Moreover, to remove the objections, it is only necessary to look without bias. At the Studium-Louvre stand, again, in Matet's boudoir, so agreeable in tone and seductive in taste, the vast stretched steel tube sofa, padded with small parallel pigskin cushions, seems so welcoming that you want to sit there; moreover, it is lifted effortlessly. But it is before the ensembles of Djo-bourgeois, René Herbst and Charlotte Perriand that we can best judge the artistic possibilities of metal furniture. In its living room, Djo-bourgeois imposes itself with a haughty and delicate taste. One is surprised that such an enchantment results from such simple means: straight lines, two or three tones, but those of such proportion, those rare and of an exquisite ratio, whether they are juxtapose on the curtains and portières of Elise Djo-bourgeois, on the cushions and seats, each of them in a united tone but different from its neighbour. René Herbst's smoking room presents beautiful qualities, with a more serious harmony, where sobriety unites with a search for the best tone. Finally, Charlotte Perriand's dining room would charm a Brillat-Savarin from 1928 with its cheerfulness, its conveniences so predisposing to the pleasure of the table and good company. Its swivel metal chairs, upholstered with red coral leather cushions, its stools with green tops, its retractable table, in particular, provide ingenious and charming solutions to organizational problems that preoccupy so many housewives.

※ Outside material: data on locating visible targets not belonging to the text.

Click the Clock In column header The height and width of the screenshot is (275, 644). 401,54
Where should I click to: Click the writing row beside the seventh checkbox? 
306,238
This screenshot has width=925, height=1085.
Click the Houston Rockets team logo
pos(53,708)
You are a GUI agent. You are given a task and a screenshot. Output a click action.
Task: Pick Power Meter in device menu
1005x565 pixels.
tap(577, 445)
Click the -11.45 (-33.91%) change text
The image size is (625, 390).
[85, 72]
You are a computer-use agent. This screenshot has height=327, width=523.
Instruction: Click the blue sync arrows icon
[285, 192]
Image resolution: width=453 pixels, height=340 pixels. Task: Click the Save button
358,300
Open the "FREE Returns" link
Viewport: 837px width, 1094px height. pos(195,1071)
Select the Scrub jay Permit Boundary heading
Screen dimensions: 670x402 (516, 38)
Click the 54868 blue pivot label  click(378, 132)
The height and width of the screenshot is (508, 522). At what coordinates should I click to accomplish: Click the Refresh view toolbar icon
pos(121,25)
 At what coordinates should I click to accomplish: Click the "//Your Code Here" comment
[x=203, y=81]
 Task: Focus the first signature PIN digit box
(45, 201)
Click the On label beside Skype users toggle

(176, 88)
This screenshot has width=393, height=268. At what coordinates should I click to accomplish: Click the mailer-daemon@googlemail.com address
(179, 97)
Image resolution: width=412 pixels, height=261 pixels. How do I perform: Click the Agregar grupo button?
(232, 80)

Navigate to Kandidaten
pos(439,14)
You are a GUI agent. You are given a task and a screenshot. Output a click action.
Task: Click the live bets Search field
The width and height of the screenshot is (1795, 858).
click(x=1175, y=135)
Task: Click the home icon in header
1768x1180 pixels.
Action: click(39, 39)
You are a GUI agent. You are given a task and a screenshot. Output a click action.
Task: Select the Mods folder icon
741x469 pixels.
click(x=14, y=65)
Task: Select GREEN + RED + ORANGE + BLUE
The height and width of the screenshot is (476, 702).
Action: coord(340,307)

Retracing his steps, there are still many opportunities to be interested: the grandiose, but simple and logical plan of Paris modernized by Le Corbusier and Jeanneret; the sculpture museum model by Favier, which the sculptors would like to see made; the Lalique stand, still surprisingly young and inventive; the showcases of Kieffer, a bookbinding master, of Cardeilhac, with cutlery and goldsmith's pieces for which Colin gave the models; the travel agency office of Mrs. Le Son, of a Parisian 1925 Americanism, an invitation to travel for the readers of Paul Morand; various ironworks by Subes and Schenck. A showcase where Gigou exhibits his new pieces of locksmith art, of recent modernism.

Let's finish by pointing out the "trinkets" and "nice things" of the day that appeal to our imagination and our poetic sense: the graceful Regent fans; the whimsical and ethereal glassworks of Mlle Fontan, whose fragility is still a charm; Madame Chauvel's coral, crystal and amethyst trees...

Despite the most severe fashions that may prevail, there now exists, in the diversity of talents of our artists and craftsmen, something more precious than a style, moreover incompatible with our social circumstances: the ability to satisfy the desires of all sensitive and cultured beings.